Rewrite everything from the line containing "The image size is (1912, 1051)." down to the line containing "coordinates (277, 200).", changing "Find the location of" to "Determine the position of" and leaving the rest as it is.

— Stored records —
****************************************

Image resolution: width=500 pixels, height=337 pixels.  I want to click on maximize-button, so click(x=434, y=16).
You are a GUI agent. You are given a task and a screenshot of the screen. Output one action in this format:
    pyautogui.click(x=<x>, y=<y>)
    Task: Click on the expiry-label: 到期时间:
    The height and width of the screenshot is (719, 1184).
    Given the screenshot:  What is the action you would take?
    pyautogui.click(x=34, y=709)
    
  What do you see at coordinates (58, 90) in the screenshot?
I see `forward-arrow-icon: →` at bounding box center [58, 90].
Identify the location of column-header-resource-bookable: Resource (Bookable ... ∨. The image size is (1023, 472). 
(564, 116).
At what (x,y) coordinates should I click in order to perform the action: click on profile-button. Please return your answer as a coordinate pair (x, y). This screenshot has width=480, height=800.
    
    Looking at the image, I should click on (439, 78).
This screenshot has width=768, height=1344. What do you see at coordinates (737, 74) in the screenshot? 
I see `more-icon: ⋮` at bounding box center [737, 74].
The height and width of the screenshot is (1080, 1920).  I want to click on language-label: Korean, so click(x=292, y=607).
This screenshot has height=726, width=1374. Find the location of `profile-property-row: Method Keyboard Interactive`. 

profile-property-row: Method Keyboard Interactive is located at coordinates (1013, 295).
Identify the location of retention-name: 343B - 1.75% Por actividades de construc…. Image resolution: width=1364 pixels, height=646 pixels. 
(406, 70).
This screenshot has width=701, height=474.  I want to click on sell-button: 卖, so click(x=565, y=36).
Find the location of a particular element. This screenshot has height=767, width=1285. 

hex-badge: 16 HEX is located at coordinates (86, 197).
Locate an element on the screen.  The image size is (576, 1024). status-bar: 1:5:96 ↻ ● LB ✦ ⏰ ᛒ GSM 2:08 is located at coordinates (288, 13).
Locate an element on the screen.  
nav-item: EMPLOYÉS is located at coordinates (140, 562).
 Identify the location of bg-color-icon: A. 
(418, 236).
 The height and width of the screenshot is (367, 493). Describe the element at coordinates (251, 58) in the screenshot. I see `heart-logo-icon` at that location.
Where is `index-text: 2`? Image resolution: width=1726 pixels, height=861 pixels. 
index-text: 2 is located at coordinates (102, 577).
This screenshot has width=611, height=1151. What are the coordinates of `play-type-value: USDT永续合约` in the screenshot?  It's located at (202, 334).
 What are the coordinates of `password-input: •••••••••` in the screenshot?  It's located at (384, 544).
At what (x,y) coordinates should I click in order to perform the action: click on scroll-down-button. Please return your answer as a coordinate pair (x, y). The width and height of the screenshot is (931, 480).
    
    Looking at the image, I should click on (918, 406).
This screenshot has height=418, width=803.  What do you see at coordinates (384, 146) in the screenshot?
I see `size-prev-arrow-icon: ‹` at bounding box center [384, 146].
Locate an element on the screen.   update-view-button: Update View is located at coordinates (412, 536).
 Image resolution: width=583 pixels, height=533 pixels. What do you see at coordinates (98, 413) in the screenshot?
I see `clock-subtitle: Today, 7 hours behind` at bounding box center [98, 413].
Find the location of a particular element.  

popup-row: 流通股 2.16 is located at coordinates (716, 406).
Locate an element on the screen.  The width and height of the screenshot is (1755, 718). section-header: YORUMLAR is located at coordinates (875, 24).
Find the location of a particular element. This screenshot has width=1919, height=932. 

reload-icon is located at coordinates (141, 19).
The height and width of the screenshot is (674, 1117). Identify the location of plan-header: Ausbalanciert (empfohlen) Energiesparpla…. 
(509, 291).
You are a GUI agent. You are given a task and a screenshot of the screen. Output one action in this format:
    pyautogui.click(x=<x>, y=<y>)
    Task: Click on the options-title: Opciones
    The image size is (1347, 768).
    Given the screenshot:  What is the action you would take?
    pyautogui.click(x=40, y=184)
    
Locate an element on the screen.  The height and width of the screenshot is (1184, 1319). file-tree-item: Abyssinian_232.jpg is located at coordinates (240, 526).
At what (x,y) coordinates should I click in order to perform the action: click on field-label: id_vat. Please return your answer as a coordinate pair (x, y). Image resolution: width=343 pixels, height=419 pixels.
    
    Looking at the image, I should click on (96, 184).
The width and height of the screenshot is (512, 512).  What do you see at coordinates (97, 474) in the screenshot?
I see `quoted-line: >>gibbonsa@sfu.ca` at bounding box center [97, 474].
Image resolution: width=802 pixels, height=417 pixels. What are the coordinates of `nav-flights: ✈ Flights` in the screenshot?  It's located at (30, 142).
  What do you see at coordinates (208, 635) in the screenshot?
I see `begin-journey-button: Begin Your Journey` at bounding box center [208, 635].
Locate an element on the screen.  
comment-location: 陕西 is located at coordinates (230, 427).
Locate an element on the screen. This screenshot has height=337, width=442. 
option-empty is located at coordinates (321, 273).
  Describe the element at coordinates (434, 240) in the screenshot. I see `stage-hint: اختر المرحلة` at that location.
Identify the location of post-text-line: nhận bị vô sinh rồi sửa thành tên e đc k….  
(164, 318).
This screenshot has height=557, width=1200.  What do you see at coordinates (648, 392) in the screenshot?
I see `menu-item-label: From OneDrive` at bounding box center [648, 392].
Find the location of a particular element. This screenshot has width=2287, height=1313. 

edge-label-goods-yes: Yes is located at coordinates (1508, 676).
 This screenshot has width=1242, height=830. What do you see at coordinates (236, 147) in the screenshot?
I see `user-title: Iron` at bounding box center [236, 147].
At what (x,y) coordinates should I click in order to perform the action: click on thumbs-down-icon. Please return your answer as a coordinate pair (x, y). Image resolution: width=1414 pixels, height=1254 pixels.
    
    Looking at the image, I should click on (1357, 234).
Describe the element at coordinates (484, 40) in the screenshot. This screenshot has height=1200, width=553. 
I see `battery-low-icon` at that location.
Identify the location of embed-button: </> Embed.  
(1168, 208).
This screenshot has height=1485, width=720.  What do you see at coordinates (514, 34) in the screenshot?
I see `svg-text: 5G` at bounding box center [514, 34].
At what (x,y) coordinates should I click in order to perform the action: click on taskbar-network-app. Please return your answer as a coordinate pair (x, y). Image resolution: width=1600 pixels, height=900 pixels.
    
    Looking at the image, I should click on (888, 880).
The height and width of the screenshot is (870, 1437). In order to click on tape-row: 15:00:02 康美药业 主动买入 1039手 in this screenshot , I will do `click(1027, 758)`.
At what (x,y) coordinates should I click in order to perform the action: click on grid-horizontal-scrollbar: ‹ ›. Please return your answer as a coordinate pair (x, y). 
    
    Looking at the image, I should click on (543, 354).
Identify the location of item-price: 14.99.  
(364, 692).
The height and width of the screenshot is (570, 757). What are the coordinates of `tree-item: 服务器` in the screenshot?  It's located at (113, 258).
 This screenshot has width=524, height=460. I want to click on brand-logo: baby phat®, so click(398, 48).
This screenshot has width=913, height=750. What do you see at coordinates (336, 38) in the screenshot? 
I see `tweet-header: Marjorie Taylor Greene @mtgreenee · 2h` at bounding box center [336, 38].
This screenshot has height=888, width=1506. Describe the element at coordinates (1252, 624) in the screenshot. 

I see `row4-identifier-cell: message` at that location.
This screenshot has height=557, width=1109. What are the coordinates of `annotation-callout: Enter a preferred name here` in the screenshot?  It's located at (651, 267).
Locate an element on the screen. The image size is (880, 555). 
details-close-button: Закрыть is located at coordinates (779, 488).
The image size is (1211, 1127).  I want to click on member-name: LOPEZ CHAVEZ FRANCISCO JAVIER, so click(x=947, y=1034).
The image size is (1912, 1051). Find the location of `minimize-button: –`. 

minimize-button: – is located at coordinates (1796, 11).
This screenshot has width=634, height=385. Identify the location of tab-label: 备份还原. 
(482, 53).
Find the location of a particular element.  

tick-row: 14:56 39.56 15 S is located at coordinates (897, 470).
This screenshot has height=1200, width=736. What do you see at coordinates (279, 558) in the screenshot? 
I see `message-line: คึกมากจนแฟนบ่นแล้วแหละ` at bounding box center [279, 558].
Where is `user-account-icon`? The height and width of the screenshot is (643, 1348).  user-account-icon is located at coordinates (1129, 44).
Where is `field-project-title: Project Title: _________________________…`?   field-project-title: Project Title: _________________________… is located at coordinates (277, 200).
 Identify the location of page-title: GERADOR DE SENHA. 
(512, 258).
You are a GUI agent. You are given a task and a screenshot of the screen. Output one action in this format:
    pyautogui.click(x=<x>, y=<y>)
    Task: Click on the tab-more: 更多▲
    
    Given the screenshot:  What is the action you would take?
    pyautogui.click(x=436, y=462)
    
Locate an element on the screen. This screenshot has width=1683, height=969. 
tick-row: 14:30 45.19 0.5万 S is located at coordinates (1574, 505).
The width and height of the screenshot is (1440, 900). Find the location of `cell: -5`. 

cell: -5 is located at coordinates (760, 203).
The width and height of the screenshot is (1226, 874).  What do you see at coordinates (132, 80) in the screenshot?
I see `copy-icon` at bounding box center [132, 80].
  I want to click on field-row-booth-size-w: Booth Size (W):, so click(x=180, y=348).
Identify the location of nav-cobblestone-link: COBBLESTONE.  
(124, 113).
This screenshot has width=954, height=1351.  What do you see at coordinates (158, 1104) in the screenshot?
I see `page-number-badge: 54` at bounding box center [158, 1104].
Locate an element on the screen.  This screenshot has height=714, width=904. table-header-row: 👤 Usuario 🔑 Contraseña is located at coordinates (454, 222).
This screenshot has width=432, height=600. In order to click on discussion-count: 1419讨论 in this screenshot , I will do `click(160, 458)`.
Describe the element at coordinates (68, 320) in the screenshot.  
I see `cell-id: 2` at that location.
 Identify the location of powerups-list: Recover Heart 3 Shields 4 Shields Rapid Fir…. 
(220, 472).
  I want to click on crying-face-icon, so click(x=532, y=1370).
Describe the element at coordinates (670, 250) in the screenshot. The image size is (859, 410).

****************************************

— Answer to this exercise —
The image size is (1912, 1051). Determine the position of `minimize-button: –`. 

minimize-button: – is located at coordinates (1796, 11).
This screenshot has width=634, height=385. Identify the location of tab-label: 备份还原. 
(482, 53).
Determine the position of a particular element.  

tick-row: 14:56 39.56 15 S is located at coordinates (897, 470).
This screenshot has height=1200, width=736. What do you see at coordinates (279, 558) in the screenshot? 
I see `message-line: คึกมากจนแฟนบ่นแล้วแหละ` at bounding box center [279, 558].
Where is `user-account-icon`? The height and width of the screenshot is (643, 1348).  user-account-icon is located at coordinates (1129, 44).
Where is `field-project-title: Project Title: _________________________…`?   field-project-title: Project Title: _________________________… is located at coordinates (277, 200).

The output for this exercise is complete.